Hayata bakış açımız o kadar farklılaştıktı ki, kendi düşüncemiz içinde bile tutarsız davranışlarımızla önde gider hale geldik. İnsanca yaşamanın, insanca düşünmenin yok olmasına sanki dersin davetiye çıkartarak.

Yeşilliği, doğayı korumak çok güzel, yaşamak için yaşatmamız gerek bunları. Biz doğayı korudukça doğada bizi korur, hem alt yapısıyla hem de üst yapısıyla. Peki bizler ne yapıyoruz, gerçekten bunun farkında mıyız? Bu sorunun cevabından ben kuşkuluyum doğrusu yaşananlara baktıkça.

Göz ardı ettiğimiz bazı gerçekler var ki, bunları görmemezlikten gelerek es geçiyoruz. Gerçek şu ki, insan olarak doğaya karşı ciddi bir sorumlulukla hareket edemiyoruz. Herkes kendince ben haklıyım diyerekten, ayrı bir neden sergilemeye çalışıyor. Ama bir yandan da bir şeyleri savunma bahanesiyle, her bir kargaşalıkta kırıp dökerek artı biber gazıyla havayı mahvederek insanlığı ve kardeşliği maalesef unutuyoruz...

Türkiye git gide her bir gündemiyle o kadar değişik profiller sergiliyor ki. Betonlaşmak uğruna ağaçları, yeşilliği adeta katlediyoruz. Yaşamın, umudun ve sevincin ifadesi olan güzelliklerimizi işte böyle yok ediyoruz bencilce. Menfaatçi düşüncelerimiz uğruna. Bu gidişle dünyamız emin ellerde değil, çünkü dünyanın alt ve üst dengesini bozan biz insanoğluyuz.

Artık kendi varlığımızla tehdit oluşturduğumuzu ah bir fark edebilsek, tehlikenin boyutları gün ve gün büyümeden ama nerede?

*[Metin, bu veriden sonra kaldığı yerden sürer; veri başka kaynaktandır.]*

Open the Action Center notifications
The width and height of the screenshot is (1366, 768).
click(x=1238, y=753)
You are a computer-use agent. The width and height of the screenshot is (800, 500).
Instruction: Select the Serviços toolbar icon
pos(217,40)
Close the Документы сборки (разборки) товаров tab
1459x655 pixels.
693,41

Ortak yaşam alanlarımız ( sokaklar v.s. ) artık sıkıntılara açık alanlara dönüştü. İstanbul, Ankara, İzmir gibi büyük şehirlerde sokaklara dökülerek, derdimizi dile getirmekten çok bilinçli, bilinçsiz hareketlerle bize yakışmayacak şekilde davranıyoruz.

İktidar açısından, spor açısından onayladığımız veya onaylamadığımız birçok sorun olabilir. Lâkin bu demek değildir ki, tahrik edici düşüncelere kapılıp da kendi ülkemize şiddeti getirmek olmamalı.

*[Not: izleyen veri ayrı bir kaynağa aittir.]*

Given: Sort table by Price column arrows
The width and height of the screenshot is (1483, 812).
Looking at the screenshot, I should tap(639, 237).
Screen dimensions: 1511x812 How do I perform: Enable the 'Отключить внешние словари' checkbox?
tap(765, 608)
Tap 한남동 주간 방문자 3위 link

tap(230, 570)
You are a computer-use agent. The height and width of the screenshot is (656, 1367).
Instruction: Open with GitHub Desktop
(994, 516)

Gerçekten şiddete eğilimli bir ülke haline geldik, sonuçlarını düşünmeden. Hani nerede sağduyu, insanca davranışlar. Bizler bunca şiddetin içinde bocalarken, nasıl bir gelecek içinde düzenimizi kurabiliriz ki?

Doğru olduğunu düşündüğümüz ve emin olduğumuz şeyi yapmalıyız. Hayata nereden baktığımız çok önemli, huzurlu ve sağlıklı bir yaşam için?